Recorded data:
-- Opening Marker --

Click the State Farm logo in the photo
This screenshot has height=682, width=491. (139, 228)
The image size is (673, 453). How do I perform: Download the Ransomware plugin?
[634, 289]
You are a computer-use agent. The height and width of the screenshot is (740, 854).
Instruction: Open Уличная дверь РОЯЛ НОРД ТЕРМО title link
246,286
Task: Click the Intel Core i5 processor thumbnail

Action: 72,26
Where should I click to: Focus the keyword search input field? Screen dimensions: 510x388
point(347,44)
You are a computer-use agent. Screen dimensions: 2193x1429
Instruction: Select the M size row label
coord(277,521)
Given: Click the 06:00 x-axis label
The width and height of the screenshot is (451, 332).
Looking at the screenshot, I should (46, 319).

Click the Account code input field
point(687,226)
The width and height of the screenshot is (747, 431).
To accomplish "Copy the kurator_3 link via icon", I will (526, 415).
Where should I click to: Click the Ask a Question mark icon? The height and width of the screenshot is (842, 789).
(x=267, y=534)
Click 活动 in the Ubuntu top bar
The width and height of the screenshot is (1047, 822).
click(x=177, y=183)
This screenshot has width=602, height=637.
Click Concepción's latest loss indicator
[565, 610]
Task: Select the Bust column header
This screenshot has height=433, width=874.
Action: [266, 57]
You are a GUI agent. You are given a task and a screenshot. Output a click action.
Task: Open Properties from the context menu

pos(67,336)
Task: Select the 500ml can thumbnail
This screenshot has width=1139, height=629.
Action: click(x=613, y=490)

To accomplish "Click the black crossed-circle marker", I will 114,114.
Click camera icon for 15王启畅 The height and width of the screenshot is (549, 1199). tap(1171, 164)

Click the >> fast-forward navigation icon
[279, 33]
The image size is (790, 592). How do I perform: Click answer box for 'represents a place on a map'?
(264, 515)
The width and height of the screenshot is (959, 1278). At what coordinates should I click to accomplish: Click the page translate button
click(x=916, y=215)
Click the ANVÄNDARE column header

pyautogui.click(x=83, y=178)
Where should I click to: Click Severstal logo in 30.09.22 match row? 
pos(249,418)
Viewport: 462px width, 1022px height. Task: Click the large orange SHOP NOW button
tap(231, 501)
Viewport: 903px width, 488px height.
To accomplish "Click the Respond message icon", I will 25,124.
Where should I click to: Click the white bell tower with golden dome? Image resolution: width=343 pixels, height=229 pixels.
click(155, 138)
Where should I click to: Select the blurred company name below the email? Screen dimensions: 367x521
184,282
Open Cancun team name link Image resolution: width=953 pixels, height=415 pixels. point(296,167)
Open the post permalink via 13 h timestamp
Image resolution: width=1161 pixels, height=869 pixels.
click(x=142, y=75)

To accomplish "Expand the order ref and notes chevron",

-- Closing Marker --

Exercise goal> Copy every line above that includes the string "computer".

Reply>
You are a computer-use agent. The height and width of the screenshot is (740, 854).
You are a computer-use agent. Screen dimensions: 2193x1429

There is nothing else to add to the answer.